One of the things I noticed was the attitude you get. If you walk into a Taco Bell, you get an efficient and corporately polite greeting. You are another unit for the day, and the person behind the counter sees you as another widget to be processed.
If you walk into Midtown Burrito's and More, you get a conversation. Sometimes, you get waited on by Nona, or, if you're outside of school hours, you might get her darling daughter. There, you are a valued customer, and the experience is affirming and positive, as opposed to dehumanizing. I'm not a new-age person who believes in karmas and auras and all that stuff, but believe me when I assure you that the experience of getting fast food from a local place leaves you feeling better about the world in a way that you don't get from a corporate place.
Less spiritually, I'm more convinced than ever that local restaurants are better for our local economy. It just makes sense that when the food is make locally, from ingredients bought locally, by local people who aren't shipping a five or ten figure franchise fee out of our neighborhoods, more money stays around our community.
And I learned that buying from local restaurants is not necessarily cheaper. Honestly, it's hard to compete with a 99 cent value meal for sheer cheapness. I didn't find many local places, even the fast food ones, where I could get our for under $5 for lunch.
When I saw the hard-working people and families in our locally-owned restaurants trying to compete for the cheapest meal possible, it made me think about why they were failing. They don't have international corporate farms. They don't do insane volume, driven by national advertising. They don't have an insidious labor system set up, where badly-paid managers are "incented" to make the lives of even-worse-paid workers miserable.
So, for the buck or so extra you might be spending, you are specifically buying your way out of what is so wrong about corporate food. You are buying your way out of food chemists and evil "human resource" directors. That 99 cent hamburger comes packed with a whole lot of economic injustice that you can avoid by shopping locally.

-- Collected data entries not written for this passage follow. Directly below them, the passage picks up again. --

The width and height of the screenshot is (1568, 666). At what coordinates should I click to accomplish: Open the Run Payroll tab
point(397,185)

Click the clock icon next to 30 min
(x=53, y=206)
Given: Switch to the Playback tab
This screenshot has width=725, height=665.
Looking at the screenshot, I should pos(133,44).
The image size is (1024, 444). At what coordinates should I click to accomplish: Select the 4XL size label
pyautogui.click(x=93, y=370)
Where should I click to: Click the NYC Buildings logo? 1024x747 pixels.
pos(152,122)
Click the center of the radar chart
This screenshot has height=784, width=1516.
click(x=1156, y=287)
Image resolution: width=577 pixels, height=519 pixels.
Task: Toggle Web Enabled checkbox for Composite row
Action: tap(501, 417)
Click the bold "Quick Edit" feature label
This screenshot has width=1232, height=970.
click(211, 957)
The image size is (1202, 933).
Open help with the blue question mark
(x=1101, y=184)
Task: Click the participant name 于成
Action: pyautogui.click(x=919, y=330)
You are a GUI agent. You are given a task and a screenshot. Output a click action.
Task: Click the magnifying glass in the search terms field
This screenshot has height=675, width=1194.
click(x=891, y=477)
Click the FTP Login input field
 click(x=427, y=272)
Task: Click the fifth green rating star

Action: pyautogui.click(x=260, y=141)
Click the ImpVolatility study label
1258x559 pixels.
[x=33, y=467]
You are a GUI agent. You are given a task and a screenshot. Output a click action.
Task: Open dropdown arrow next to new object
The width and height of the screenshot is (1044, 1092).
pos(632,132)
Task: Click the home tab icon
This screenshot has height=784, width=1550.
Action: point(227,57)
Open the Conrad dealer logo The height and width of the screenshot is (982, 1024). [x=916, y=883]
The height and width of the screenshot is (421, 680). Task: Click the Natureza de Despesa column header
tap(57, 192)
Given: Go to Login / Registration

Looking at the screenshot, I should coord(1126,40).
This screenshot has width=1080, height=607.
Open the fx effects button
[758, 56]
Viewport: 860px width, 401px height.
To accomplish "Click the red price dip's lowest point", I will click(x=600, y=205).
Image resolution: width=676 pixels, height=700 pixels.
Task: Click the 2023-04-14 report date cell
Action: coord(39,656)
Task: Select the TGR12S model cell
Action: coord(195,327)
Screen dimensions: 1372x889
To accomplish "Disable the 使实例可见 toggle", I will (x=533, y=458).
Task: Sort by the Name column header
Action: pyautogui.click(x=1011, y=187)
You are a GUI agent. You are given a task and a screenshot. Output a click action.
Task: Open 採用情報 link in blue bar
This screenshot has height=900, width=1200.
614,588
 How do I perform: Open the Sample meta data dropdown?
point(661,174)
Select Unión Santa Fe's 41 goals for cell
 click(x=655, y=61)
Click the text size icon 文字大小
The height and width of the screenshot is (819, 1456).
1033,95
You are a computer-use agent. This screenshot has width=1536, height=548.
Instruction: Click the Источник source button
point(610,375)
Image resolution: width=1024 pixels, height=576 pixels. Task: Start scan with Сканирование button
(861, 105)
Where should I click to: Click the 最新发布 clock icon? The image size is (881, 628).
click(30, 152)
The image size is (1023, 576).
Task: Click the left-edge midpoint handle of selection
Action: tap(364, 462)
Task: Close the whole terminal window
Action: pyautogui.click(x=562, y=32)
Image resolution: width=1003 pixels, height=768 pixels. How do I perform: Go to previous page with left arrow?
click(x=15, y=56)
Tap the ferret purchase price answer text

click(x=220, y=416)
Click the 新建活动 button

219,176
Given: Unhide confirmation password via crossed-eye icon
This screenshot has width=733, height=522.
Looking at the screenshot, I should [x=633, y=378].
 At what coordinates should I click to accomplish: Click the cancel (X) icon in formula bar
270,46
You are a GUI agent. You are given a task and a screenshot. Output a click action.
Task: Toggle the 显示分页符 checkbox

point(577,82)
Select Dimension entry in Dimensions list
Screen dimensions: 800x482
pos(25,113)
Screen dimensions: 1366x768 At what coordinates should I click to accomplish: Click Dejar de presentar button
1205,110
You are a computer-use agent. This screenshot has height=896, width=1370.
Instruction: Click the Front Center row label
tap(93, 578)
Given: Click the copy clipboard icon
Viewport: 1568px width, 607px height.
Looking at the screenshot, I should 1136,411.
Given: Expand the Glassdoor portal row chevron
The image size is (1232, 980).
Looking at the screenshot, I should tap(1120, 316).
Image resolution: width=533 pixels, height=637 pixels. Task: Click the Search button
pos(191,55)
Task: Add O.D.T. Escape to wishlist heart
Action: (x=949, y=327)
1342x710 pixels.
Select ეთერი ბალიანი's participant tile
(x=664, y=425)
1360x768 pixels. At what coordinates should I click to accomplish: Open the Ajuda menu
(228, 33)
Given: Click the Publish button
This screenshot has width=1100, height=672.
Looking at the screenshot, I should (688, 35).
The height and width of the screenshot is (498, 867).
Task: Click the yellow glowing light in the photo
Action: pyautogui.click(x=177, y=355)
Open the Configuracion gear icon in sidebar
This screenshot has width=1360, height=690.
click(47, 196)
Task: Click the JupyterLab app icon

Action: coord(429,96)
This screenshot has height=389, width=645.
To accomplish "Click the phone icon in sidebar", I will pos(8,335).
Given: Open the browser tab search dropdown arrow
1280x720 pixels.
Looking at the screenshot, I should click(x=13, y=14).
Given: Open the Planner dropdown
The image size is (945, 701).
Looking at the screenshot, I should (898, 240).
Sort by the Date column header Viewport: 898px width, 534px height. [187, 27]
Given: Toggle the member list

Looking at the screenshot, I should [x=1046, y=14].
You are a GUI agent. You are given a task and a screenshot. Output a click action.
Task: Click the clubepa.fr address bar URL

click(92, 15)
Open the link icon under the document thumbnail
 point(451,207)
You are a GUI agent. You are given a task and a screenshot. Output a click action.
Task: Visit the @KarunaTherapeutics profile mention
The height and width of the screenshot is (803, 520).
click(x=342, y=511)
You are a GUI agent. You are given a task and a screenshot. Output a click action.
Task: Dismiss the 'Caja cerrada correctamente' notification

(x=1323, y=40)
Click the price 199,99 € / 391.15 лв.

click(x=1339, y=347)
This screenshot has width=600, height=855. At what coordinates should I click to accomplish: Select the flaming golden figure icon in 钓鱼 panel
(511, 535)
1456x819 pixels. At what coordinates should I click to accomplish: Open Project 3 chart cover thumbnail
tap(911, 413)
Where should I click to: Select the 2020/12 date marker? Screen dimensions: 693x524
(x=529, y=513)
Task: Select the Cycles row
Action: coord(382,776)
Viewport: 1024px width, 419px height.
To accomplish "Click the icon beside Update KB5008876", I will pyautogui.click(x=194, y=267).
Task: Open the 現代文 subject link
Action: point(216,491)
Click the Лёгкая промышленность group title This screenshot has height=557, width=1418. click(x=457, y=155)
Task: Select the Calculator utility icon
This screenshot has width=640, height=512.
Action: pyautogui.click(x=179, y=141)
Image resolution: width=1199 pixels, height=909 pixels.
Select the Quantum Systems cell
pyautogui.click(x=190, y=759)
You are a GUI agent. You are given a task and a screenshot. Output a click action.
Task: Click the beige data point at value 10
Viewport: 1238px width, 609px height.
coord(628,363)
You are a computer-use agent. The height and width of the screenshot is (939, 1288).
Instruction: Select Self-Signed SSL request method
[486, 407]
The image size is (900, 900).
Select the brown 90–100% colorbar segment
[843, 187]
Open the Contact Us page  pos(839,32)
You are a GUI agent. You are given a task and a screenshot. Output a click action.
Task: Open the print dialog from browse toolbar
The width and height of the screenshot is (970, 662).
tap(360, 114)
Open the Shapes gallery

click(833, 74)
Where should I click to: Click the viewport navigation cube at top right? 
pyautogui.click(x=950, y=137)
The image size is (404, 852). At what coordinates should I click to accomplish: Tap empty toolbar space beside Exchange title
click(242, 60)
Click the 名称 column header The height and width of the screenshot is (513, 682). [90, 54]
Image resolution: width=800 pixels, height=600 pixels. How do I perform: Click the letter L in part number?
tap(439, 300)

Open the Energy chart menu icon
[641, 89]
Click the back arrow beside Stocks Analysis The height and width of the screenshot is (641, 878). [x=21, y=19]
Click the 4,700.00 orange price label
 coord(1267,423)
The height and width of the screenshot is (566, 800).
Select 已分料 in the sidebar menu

Finally, I found myself going into places I never would have gone into, and being glad for the experience. I never would have gone to Mike's Philly Steak Shop on 39th, just east of Main. I never would have dropped in on Midtown Burrito's - heck, I never would have seen it, huddled up against the old Lamar's building on Linwood.
I found myself getting past my self-imposed cowardice of only wanting to go into shops and buildings where I already knew what the counters and menus look like. I found myself really wanting to find something unexpected and quirky, rather than predictable. That's a huge change, and one that cuts to the core of corporate America. If I go into a McDonald's in Maine or Arizona, I know it's going to be pretty much the same as the one on Broadway. I know exactly what I will be asked, and I know how to respond - there's no danger of having to listen to a human being and respond to a human being. We have a script. And the coward in me wants that.
But the better me doesn't. If I go into Mike's Diner in Maine, it ought to be a different experience than if I go into Mike's Diner in Arizona. The better me wants to get out of my car and experience that difference. The better me knows that the food is probably better than I'd get at McDonald's, and the staff is probably friendlier, and the prices are going to be pretty much the same.
For 6 weeks, the better me has been winning the argument over the cowardly me, and I'm glad. I'm going to try to keep it that way into the future.
But, after August is officially over, I want some Pop-Eye's spicy chicken. That stuff's good, and I've missed it.